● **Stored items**
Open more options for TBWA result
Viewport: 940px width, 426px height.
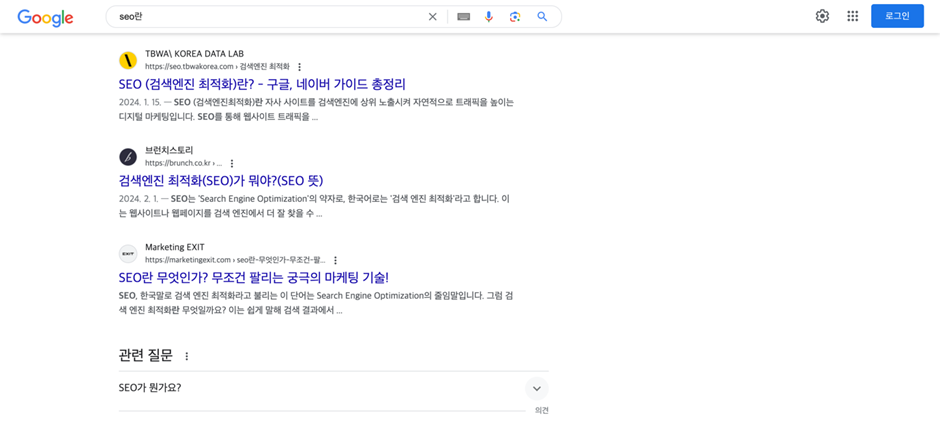299,67

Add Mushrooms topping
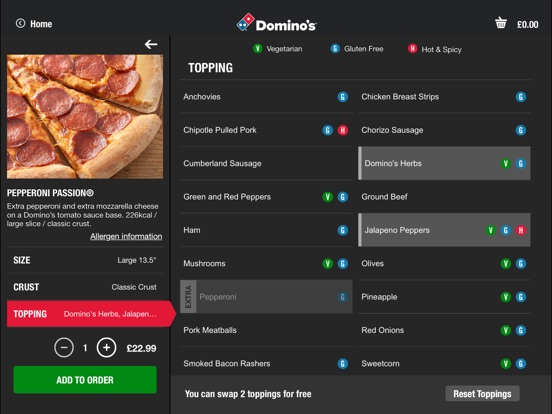pyautogui.click(x=266, y=264)

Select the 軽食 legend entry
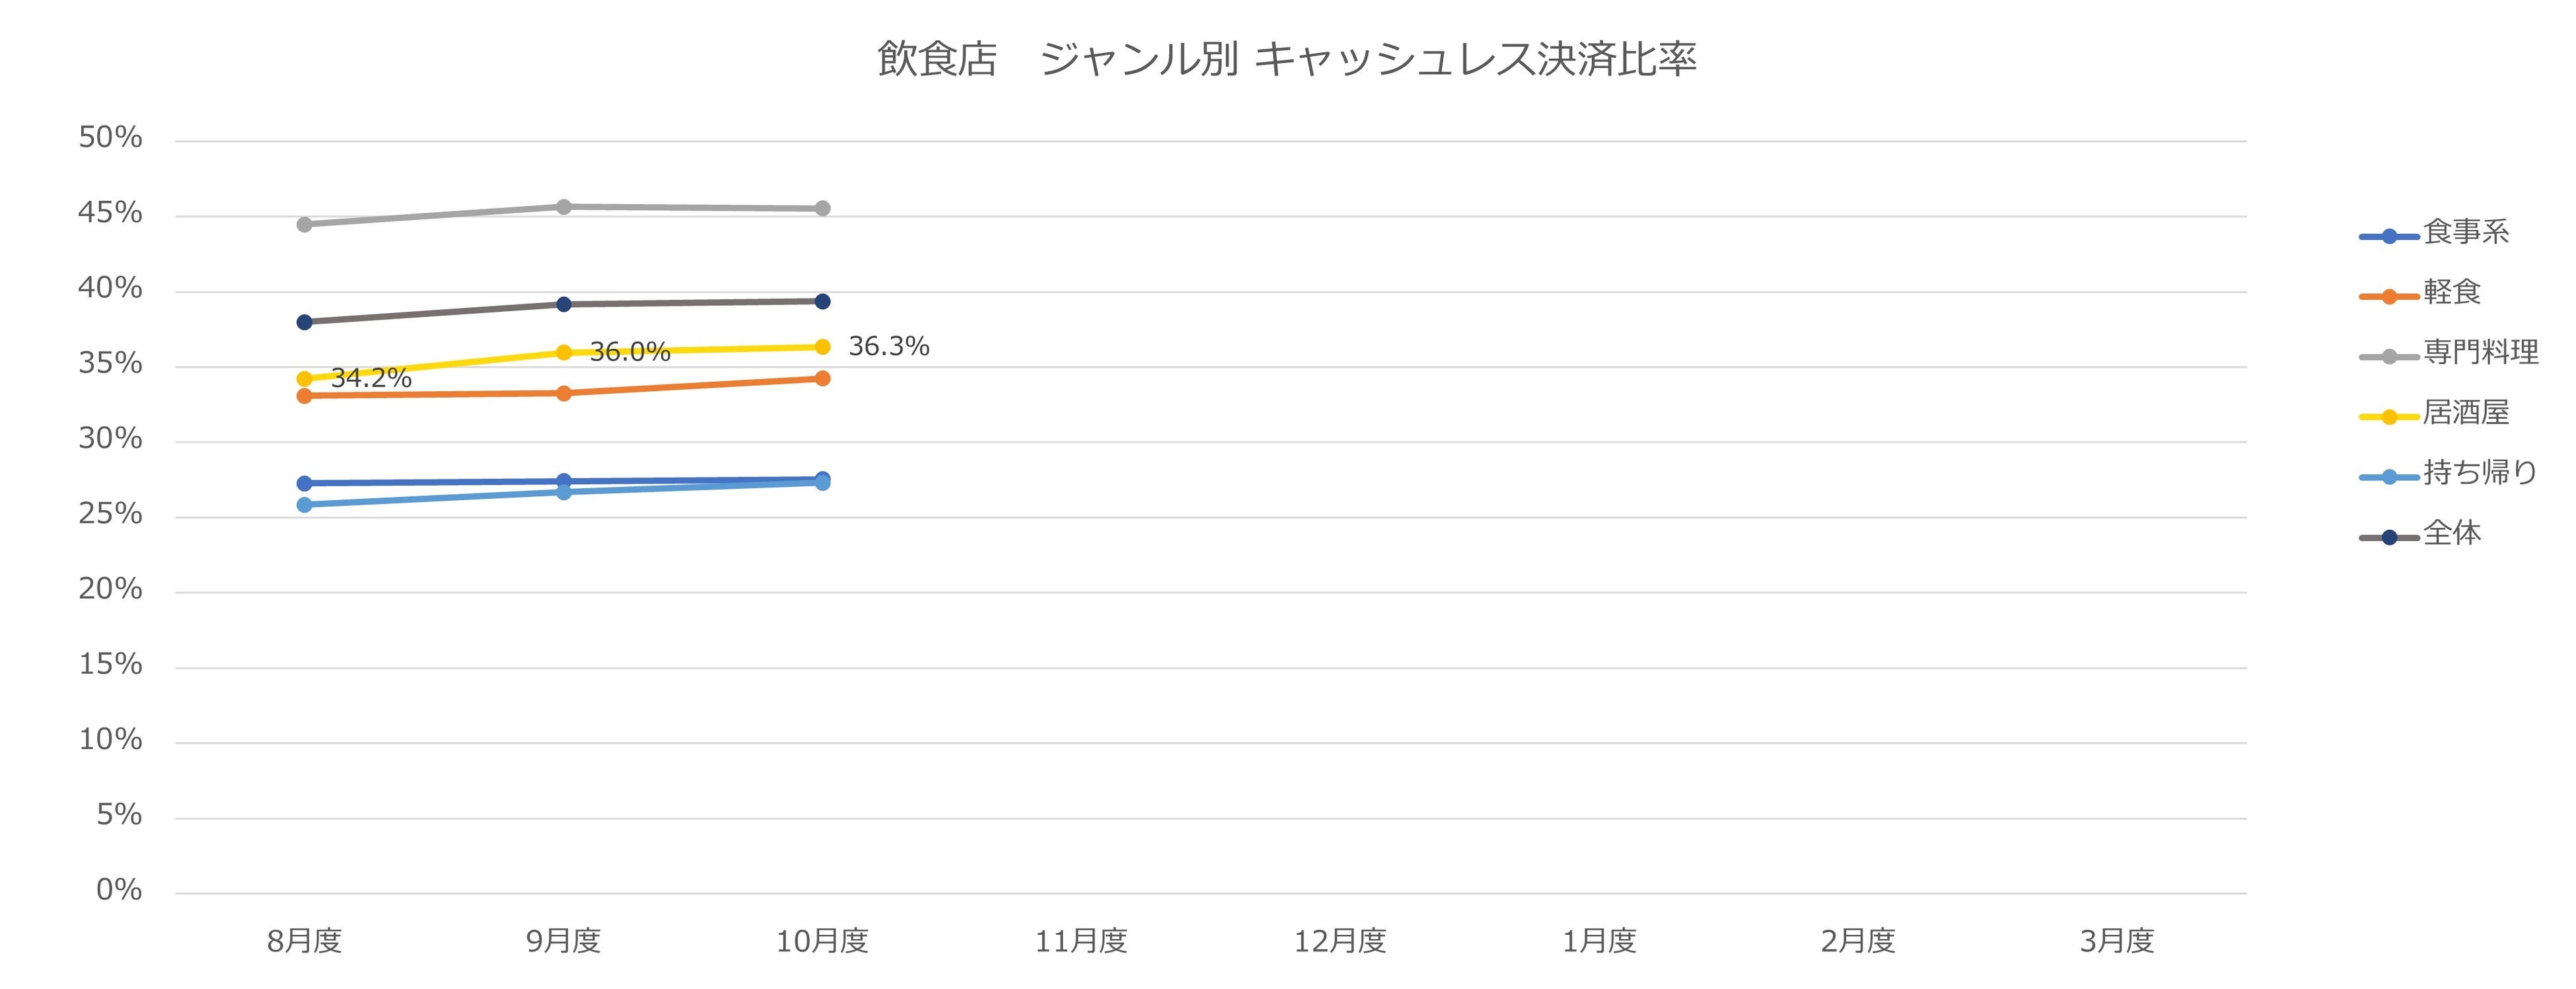pos(2451,293)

● **Aim of the task**
Using the data above, write out every line exactly, leaving the images behind.

● **Written response**
Open more options for TBWA result
Viewport: 940px width, 426px height.
299,67

Add Mushrooms topping
pyautogui.click(x=266, y=264)

Select the 軽食 legend entry
pos(2451,293)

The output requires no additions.